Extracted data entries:

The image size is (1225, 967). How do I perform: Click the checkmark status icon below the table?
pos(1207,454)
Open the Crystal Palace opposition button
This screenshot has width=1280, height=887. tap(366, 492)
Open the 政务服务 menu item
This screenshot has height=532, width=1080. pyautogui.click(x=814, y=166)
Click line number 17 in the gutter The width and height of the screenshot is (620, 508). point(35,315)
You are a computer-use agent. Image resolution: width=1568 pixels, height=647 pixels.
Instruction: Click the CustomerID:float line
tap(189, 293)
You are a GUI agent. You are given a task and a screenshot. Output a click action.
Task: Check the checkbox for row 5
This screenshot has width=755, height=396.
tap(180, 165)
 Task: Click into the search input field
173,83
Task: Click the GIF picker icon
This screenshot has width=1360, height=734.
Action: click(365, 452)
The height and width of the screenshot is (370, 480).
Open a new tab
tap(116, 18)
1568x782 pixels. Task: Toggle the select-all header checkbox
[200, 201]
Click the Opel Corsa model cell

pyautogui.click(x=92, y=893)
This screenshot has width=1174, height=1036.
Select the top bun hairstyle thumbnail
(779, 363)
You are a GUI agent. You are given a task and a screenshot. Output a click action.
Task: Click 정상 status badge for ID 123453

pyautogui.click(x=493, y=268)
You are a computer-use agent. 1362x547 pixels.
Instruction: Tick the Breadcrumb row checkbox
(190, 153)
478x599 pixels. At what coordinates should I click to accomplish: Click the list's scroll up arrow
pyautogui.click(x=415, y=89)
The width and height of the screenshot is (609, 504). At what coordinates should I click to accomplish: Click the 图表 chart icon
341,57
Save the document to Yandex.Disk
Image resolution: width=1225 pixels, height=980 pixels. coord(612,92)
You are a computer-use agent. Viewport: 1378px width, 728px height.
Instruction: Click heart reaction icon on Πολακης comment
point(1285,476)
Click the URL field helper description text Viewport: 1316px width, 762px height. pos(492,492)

**Work instruction:**
Would you transcribe every entry exactly?

**Response to the task:**
The image size is (1225, 967). How do I perform: Click the checkmark status icon below the table?
pos(1207,454)
Open the Crystal Palace opposition button
This screenshot has width=1280, height=887. tap(366, 492)
Open the 政务服务 menu item
This screenshot has height=532, width=1080. pyautogui.click(x=814, y=166)
Click line number 17 in the gutter The width and height of the screenshot is (620, 508). point(35,315)
You are a computer-use agent. Image resolution: width=1568 pixels, height=647 pixels.
Instruction: Click the CustomerID:float line
tap(189, 293)
You are a GUI agent. You are given a task and a screenshot. Output a click action.
Task: Check the checkbox for row 5
This screenshot has width=755, height=396.
tap(180, 165)
 Task: Click into the search input field
173,83
Task: Click the GIF picker icon
This screenshot has width=1360, height=734.
Action: click(365, 452)
The height and width of the screenshot is (370, 480).
Open a new tab
tap(116, 18)
1568x782 pixels. Task: Toggle the select-all header checkbox
[200, 201]
Click the Opel Corsa model cell

pyautogui.click(x=92, y=893)
This screenshot has width=1174, height=1036.
Select the top bun hairstyle thumbnail
(779, 363)
You are a GUI agent. You are given a task and a screenshot. Output a click action.
Task: Click 정상 status badge for ID 123453

pyautogui.click(x=493, y=268)
You are a computer-use agent. 1362x547 pixels.
Instruction: Tick the Breadcrumb row checkbox
(190, 153)
478x599 pixels. At what coordinates should I click to accomplish: Click the list's scroll up arrow
pyautogui.click(x=415, y=89)
The width and height of the screenshot is (609, 504). At what coordinates should I click to accomplish: Click the 图表 chart icon
341,57
Save the document to Yandex.Disk
Image resolution: width=1225 pixels, height=980 pixels. coord(612,92)
You are a computer-use agent. Viewport: 1378px width, 728px height.
Instruction: Click heart reaction icon on Πολακης comment
point(1285,476)
Click the URL field helper description text Viewport: 1316px width, 762px height. pos(492,492)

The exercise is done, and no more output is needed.